When your body stops doing what it’s supposed to do, it erodes your sense of safety. You lose trust in yourself. Your world shrinks. The things that once grounded you — routine, movement, ambition, certainty — start to fall away. I wasn’t just managing illness; I was grieving the version of myself who felt capable and in control.
That kind of illness strips you back.
Physically, emotionally, mentally.
And when your health collapses like that, hope doesn’t disappear in one dramatic moment.
It erodes. Slowly.
Until one day you realise you’re just trying to get through the day, rather than believing in the future at all.
I didn’t stop showing up because I had nothing to say.
I stopped because I didn’t know who I was anymore — and I didn’t trust myself to tell the truth without falling apart.
So I went quiet.
Not to heal properly.
But to survive.
The moment things began to shift
Then we went to Australia.
Australia had always been a dream for me. I’d wanted to go for as long as I could remember, but somewhere along the way I convinced myself it would never actually happen. It felt too far away, too impractical, too indulgent — something other people did, not me.
In the run-up to the trip, we nearly didn’t go at all.
Illness. Money worries. Family stress. Life getting in the way, again and again. There were so many reasons to cancel — so many moments where it would have been easier to stay home and tell myself “maybe one day.”
But one night, I had a vivid dream.
Not a vague one. Not symbolic.
Just clear.
In it, I was told to go.
I woke up with a determination I hadn’t felt in a long time. And instead of looking for reasons why we couldn’t make the trip happen, I decided we would.
While I was there, I felt like I was living inside a dream. Not because everything was perfect — but because something inside me finally felt awake again.
Being there made me realise something simple and powerful:
dreams can come true.
Not by magic.
But by choosing not to abandon them the moment life gets difficult.
Australia gave me space — physical and emotional — to hear myself again. To stop living according to who I thought I should be, and start acknowledging what I actually wanted from my life.
With that came clarity.
And with clarity came purpose.
Coming home with intention
I came home different.
Not because life was suddenly easy — but because it finally felt aligned.
My health stabilised.
Slowly, with treatment, rest, and a renewed respect for my limits, my body began to feel like a place I could trust again.

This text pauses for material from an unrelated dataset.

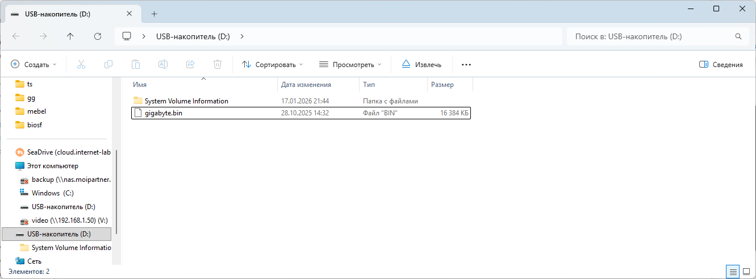The image size is (756, 279).
Task: Expand the Просмотреть view options dropdown
Action: point(350,65)

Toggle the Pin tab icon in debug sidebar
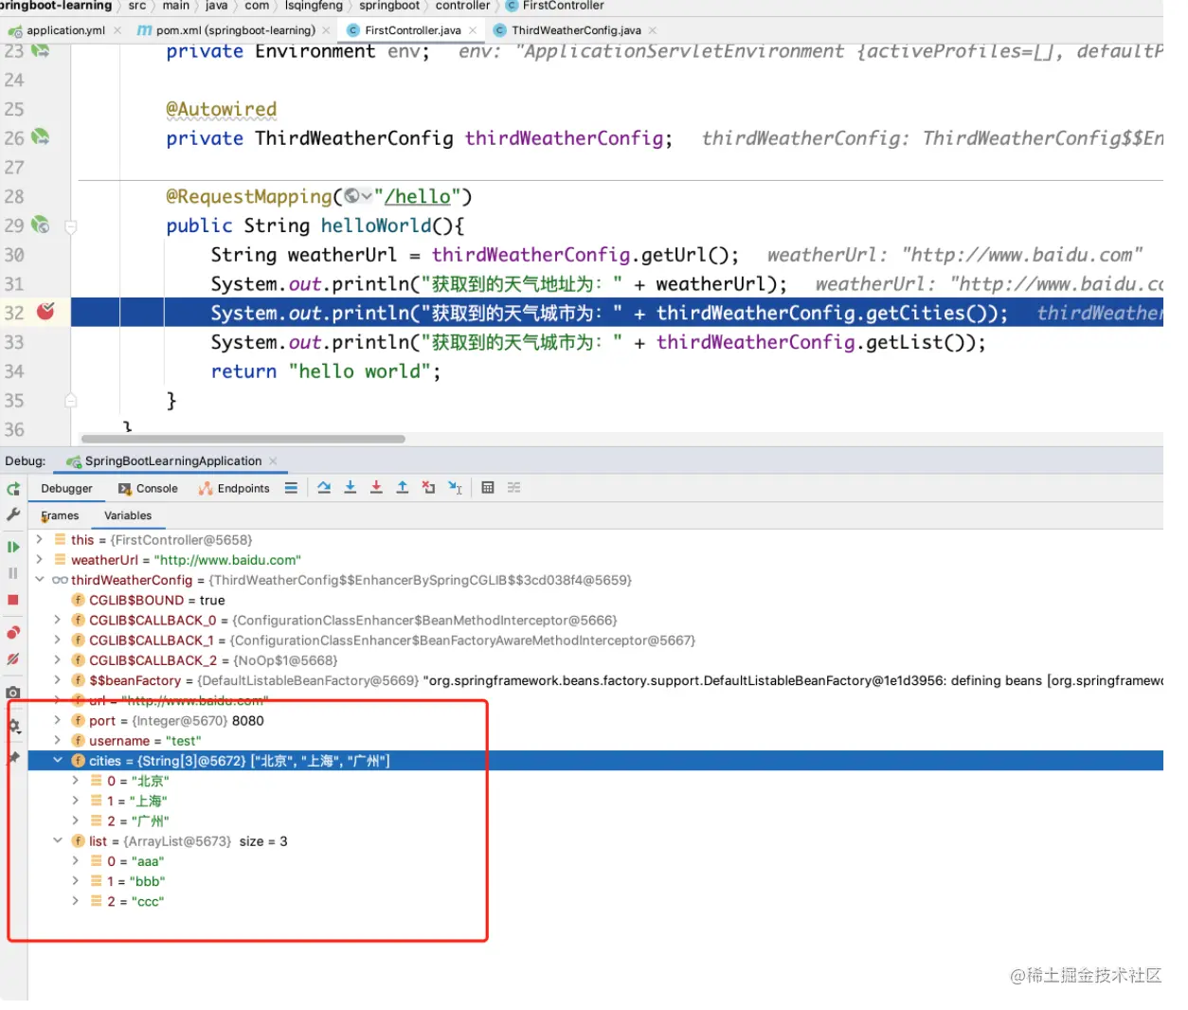[x=13, y=756]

My marriage began to heal — not perfectly, but honestly. Whilst we were in Australia for three weeks, away from all the noise of everyday life, we managed to reconnect more than we had in a long time. This gave me hope for our future. Our marriage issues weren’t just because of us — they were also because of everything constantly being thrown at us.
With the space and time I had while away, I set clear goals instead of vague hopes.
And for the first time in a long while, I felt forward-facing again.
Hope came back — not as blind optimism, but as something steadier. Something earned.
That’s why I’m here again.
Not because everything is resolved.
But because I finally understand that waiting to feel “ready” is just another way of staying stuck.
I’m in midlife now – I turn 46 this month – and instead of seeing that as a limitation, I’m starting to see it as an advantage.
Living with a chronic illness in midlife forces a reckoning. It strips away the illusion that you can endlessly push, ignore, or override your body without consequence. But it also offers something unexpected — clarity. It asks harder questions about how you want to live, what actually matters, and who you are when certainty disappears. In many ways, the experience of losing my health forced me to meet myself more honestly than ever before.
I know myself better.
I’m less afraid of disappointing people.
And I’m no longer willing to live quietly just to keep the peace.
I have goals again. Real ones.
Not vague hopes or someday ideas — but intentions I’m actively moving towards.
I want to build a life that feels aligned, not just acceptable.
I want to be strong and healthy in my body, not at war with it.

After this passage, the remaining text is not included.